Na época em que escrevi, os acontecimentos atuais repercutiam fortemente: a inclusão do direito ao aborto na Constituição, mas também o discurso político sobre o “rearmamento demográfico”, uma forma de natalismo quase inimaginável. Gosto que um romance seja ao mesmo tempo um espaço simbólico e um material atravessado pela marca da realidade. Aqui, foi particularmente poderoso, porque escolhi escrever no presente, assumir essa imediatez, incluindo seus aspectos improvisados ​​e imprevisíveis. Esse momento político trouxe ecos que superaram minhas expectativas, mas era exatamente isso que eu buscava: inscrever o nascimento no fluxo do mundo como ele é.

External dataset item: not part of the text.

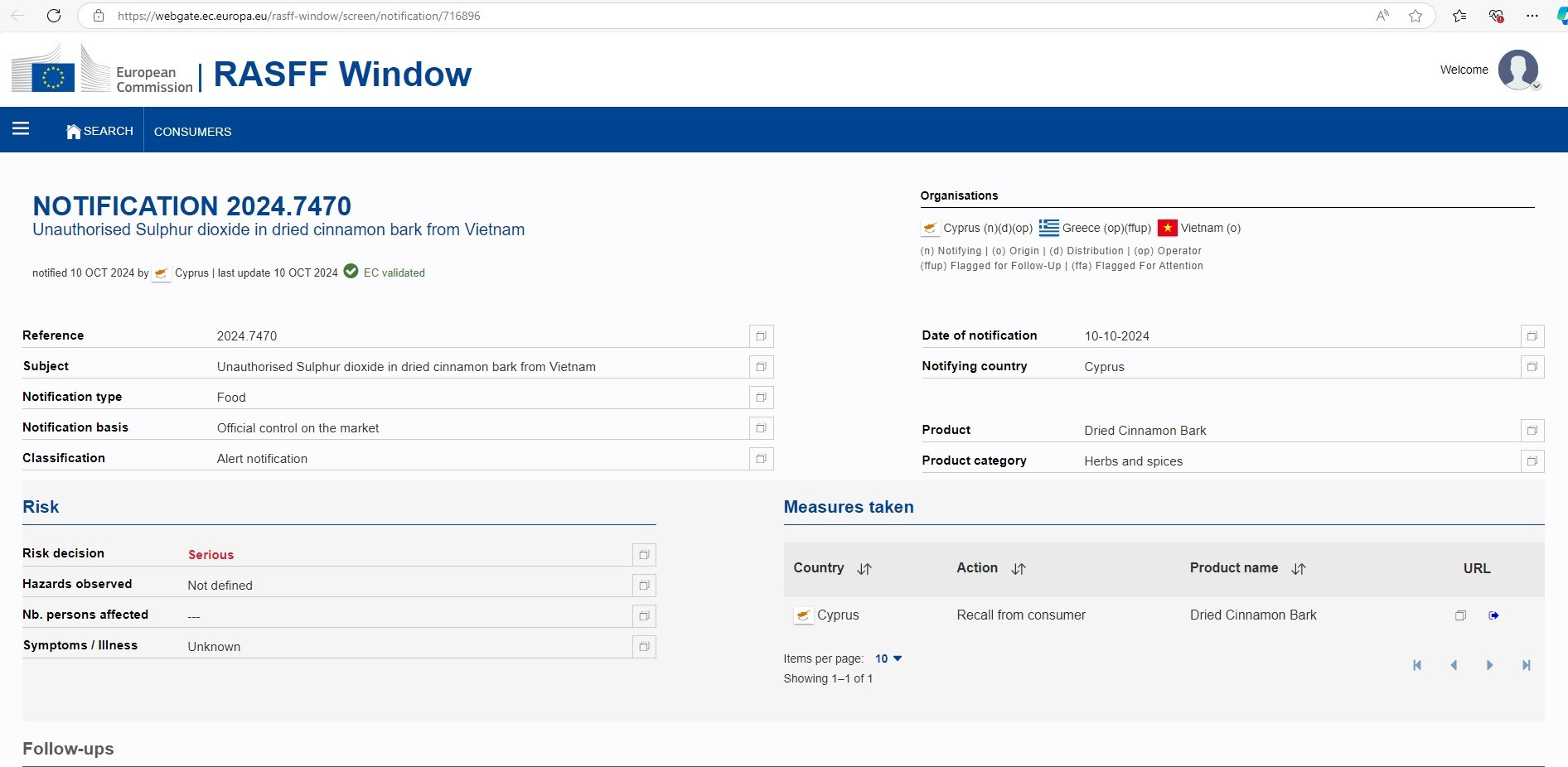Copy the Product category value

pyautogui.click(x=1532, y=461)
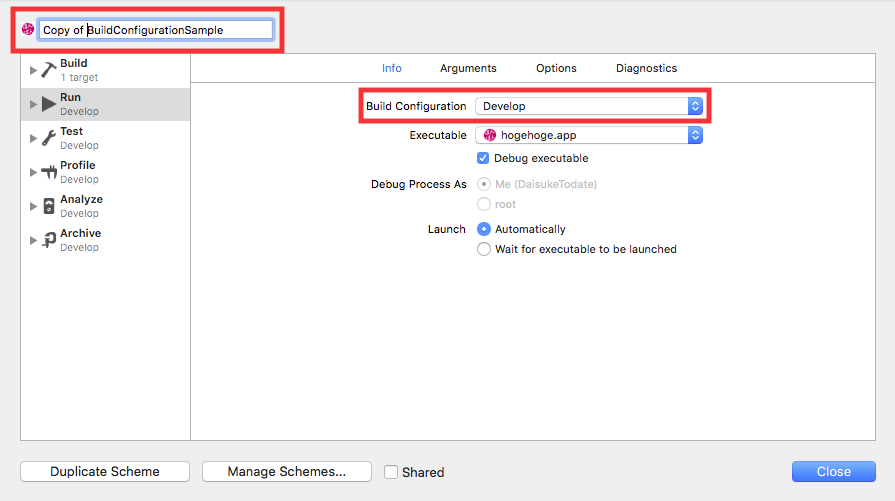Click the Profile instrument icon
Image resolution: width=895 pixels, height=501 pixels.
pyautogui.click(x=49, y=172)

"A hipocrisia de dizer que não há regressão aumenta a raiva. É dessa raiva que nasce a nova onda do feminismo."
Qual é a sua opinião sobre o "renascimento" do feminismo?

Sinto que há um despertar feminista depois de um período em que ouvíamos um discurso anestesiante: 'Vocês conquistaram o direito ao voto , à contracepção, ao aborto, o que mais poderiam querer?'. Mas a realidade são desigualdades persistentes : salários, violência doméstica, a narrativa do desejo feminino ainda defasada. E a hipocrisia de dizer que não há retrocesso aumenta a raiva. É dessa raiva que nasce a nova onda feminista, contra a injustiça aliada à mentira. Acho muito alegre viver este momento, acordar coletivamente e dizer: 'Não, ainda não chegamos .'"

Você acha que o movimento #MeToo é uma continuação da luta pela liberdade das mulheres de controlar seus corpos?

É óbvio: #MeToo é uma continuação desta história. É uma questão de liberdade, mas também uma forma de exigir responsabilização diante da lamentável e persistente regressão dos direitos das mulheres.

Seu livro parece uma forma de compromisso, sobre a liberdade das mulheres, o direito delas de controlar seus corpos e de escolher se querem ou não ser mães. Você se considera uma ativista por meio da sua escrita?

Quando sou ativista, sou plenamente ativista. Nos meus livros, o que me interessa é propor uma forma de pensar as representações das mulheres hoje, com suas dúvidas, seus pensamentos, suas contradições. De entrelaçar os fios da trama da vida.

Afinal, escrever não é uma forma de compromisso?

Sim, mas de uma natureza diferente. O desafio deste livro foi encontrar uma linguagem para falar sobre maternidade, parto, infância: temas muitas vezes minimizados, reduzidos ao "fofo". Tínhamos que evitar cair em um discurso fixo, inclusive ativista. A literatura permite isso: encontrar outras palavras para falar dessas experiências existenciais, sem reduzi-las à sociologia ou ao estigma.